**TASK STATEMENT**
Print, from the listing below, the lines starting at the line containing "5.0 (76, 1522)" and ending at the line containing "Art & Craft (299, 2393)", exactly as they stand, and print nothing else.

□ □ □ □ □

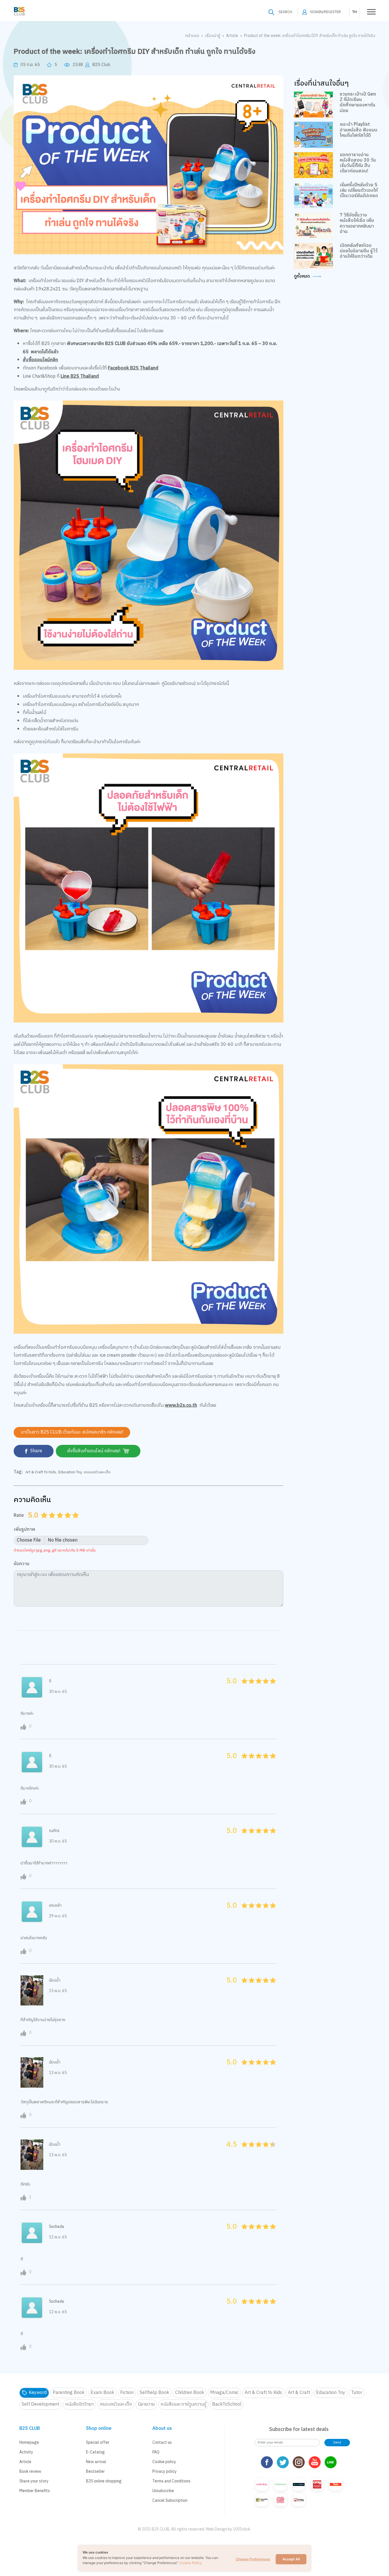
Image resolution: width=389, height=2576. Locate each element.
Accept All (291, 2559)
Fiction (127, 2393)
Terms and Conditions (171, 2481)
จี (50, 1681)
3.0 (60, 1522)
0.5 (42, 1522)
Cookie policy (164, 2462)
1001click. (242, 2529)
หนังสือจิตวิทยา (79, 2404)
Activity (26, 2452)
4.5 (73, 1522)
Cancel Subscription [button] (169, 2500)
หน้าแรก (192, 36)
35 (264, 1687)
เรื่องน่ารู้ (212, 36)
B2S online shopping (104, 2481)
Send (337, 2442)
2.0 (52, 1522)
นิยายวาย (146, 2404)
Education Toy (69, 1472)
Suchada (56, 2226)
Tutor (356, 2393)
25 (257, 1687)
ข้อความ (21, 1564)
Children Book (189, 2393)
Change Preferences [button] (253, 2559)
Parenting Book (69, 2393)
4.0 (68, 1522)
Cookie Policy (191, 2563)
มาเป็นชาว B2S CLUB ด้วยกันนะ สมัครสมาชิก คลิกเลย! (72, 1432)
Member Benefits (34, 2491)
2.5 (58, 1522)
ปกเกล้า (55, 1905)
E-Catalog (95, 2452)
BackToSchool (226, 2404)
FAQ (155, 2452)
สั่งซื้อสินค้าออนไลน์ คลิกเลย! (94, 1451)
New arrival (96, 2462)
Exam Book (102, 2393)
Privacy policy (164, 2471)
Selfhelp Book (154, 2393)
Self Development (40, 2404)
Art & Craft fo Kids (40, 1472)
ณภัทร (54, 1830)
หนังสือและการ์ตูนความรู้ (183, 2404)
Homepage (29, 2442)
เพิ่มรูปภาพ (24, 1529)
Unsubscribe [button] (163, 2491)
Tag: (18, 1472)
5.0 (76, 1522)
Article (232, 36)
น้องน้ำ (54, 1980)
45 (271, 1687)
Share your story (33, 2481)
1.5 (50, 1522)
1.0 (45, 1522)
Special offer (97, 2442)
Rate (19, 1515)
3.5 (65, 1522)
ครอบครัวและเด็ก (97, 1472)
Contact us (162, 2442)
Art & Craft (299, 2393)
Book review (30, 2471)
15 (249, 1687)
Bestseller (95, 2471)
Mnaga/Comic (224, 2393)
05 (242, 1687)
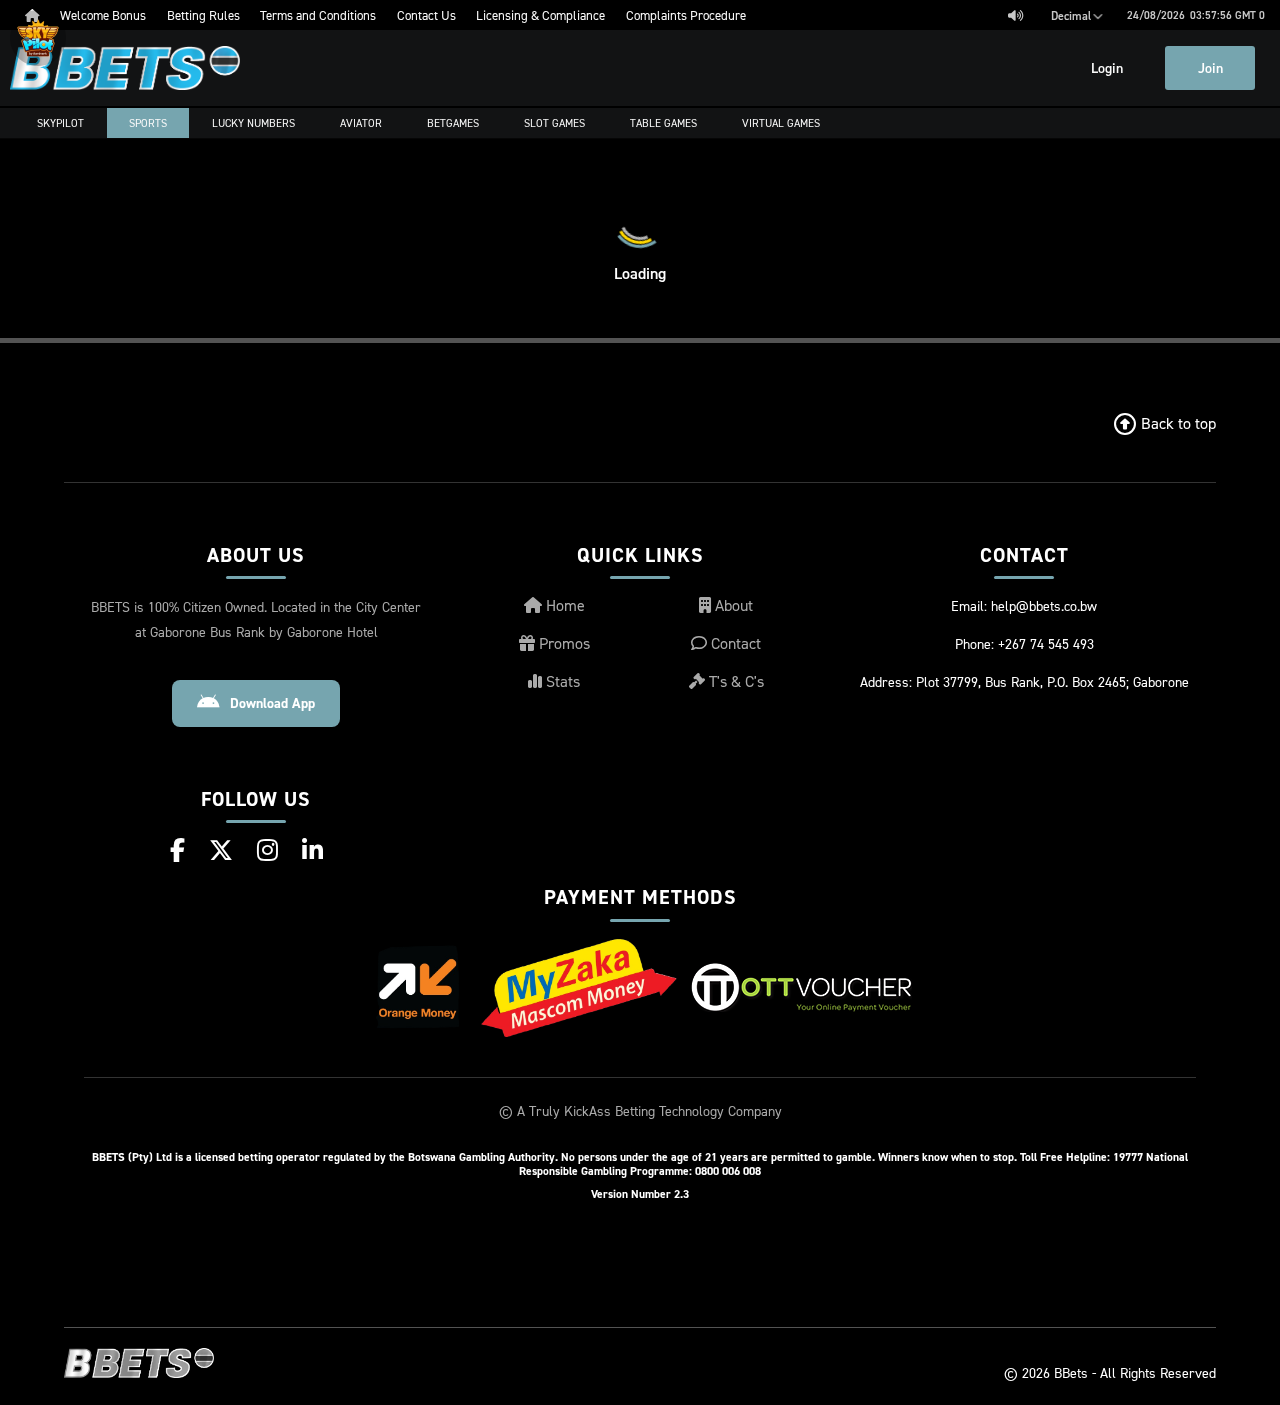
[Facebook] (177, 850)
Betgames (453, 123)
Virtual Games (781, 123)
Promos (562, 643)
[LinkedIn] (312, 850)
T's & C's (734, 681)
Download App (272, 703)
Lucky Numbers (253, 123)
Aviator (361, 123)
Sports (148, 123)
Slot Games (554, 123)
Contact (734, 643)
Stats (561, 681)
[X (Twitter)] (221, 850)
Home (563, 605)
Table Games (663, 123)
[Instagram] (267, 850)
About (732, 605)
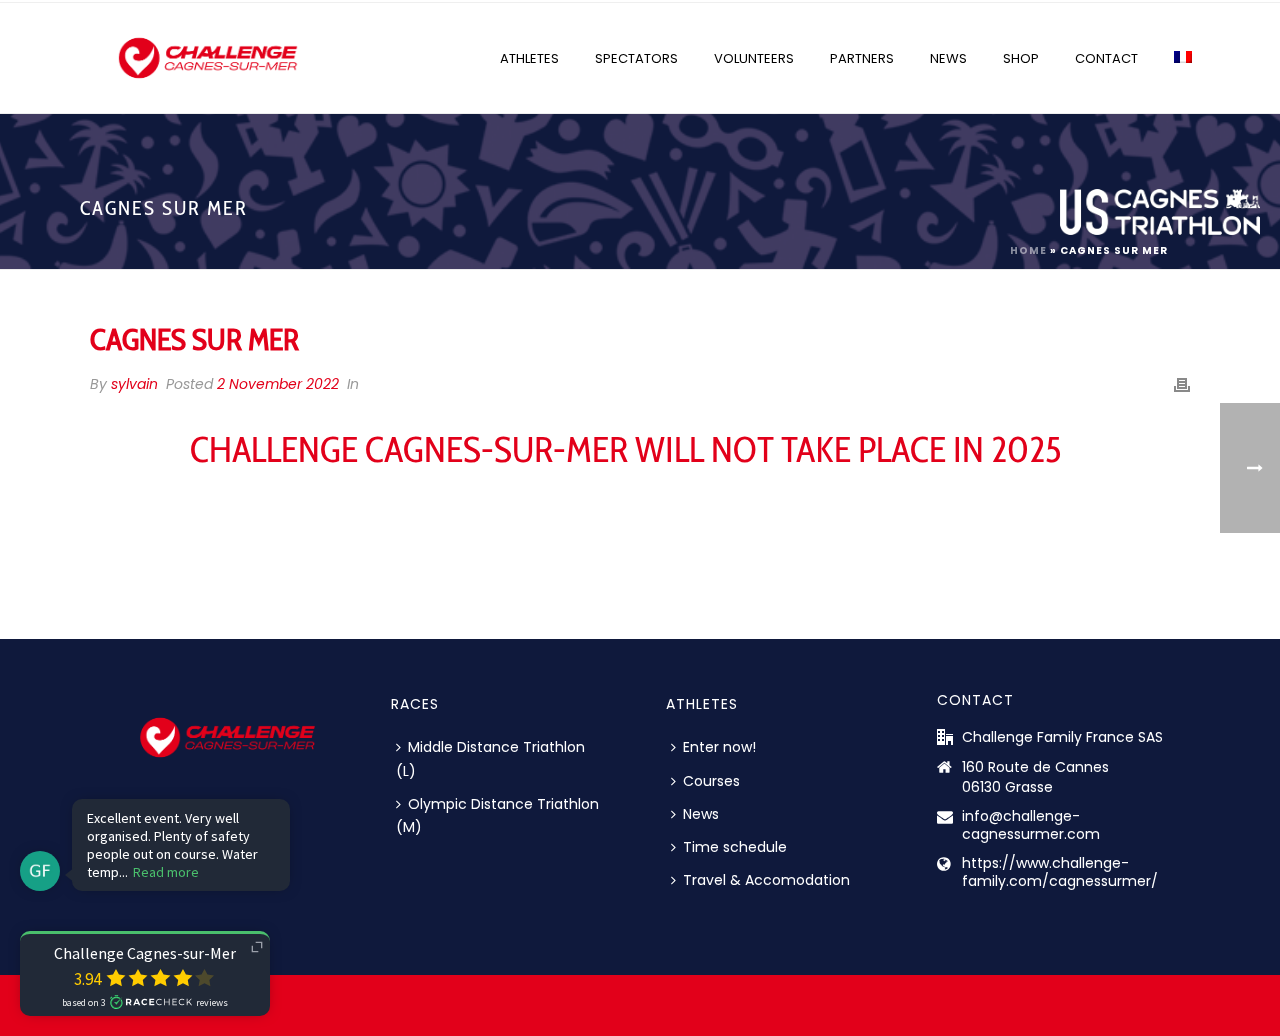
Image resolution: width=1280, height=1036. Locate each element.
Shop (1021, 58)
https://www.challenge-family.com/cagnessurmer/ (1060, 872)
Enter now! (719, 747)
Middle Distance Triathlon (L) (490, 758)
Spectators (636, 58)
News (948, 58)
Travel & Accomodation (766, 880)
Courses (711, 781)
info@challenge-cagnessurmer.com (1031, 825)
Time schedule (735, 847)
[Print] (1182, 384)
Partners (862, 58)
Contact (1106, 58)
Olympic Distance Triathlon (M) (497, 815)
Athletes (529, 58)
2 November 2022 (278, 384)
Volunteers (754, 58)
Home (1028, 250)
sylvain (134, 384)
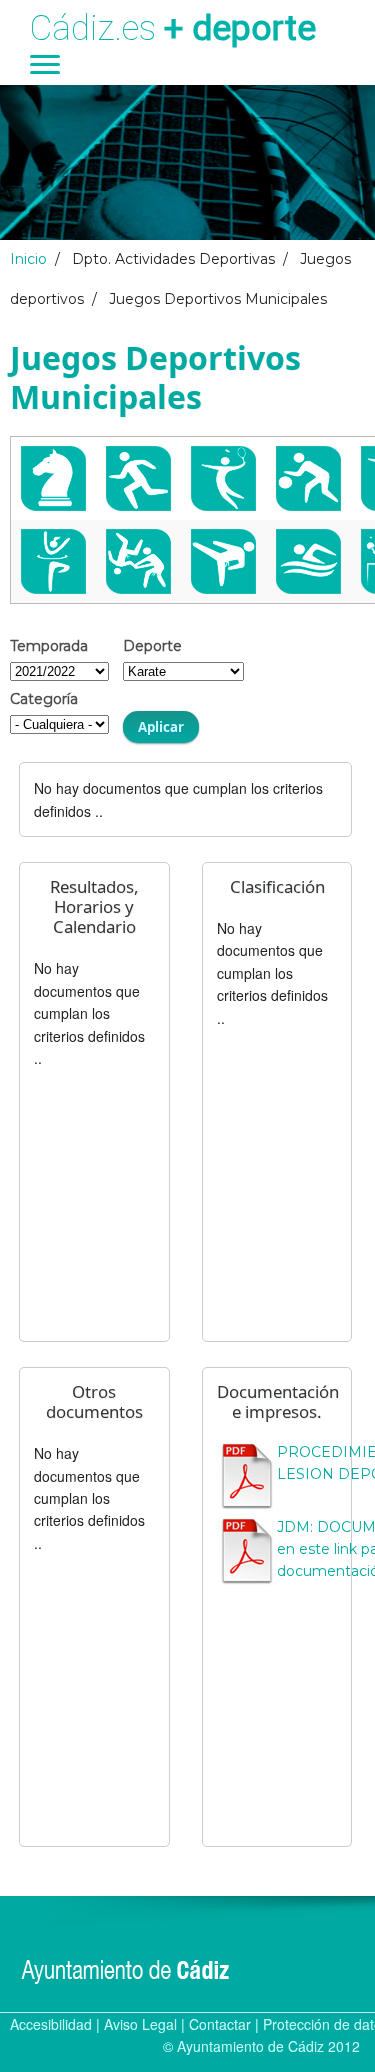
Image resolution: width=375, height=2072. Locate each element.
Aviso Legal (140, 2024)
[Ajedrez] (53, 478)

□ □ □ □ □

**EXERCISE SOLUTION**
5.0 (76, 1522)
Article (232, 36)
น้องน้ำ (54, 1980)
45 (271, 1687)
Share your story (33, 2481)
1.5 (50, 1522)
1.0 (45, 1522)
Special offer (97, 2442)
Rate (19, 1515)
3.5 (65, 1522)
ครอบครัวและเด็ก (97, 1472)
Contact us (162, 2442)
Art & Craft (299, 2393)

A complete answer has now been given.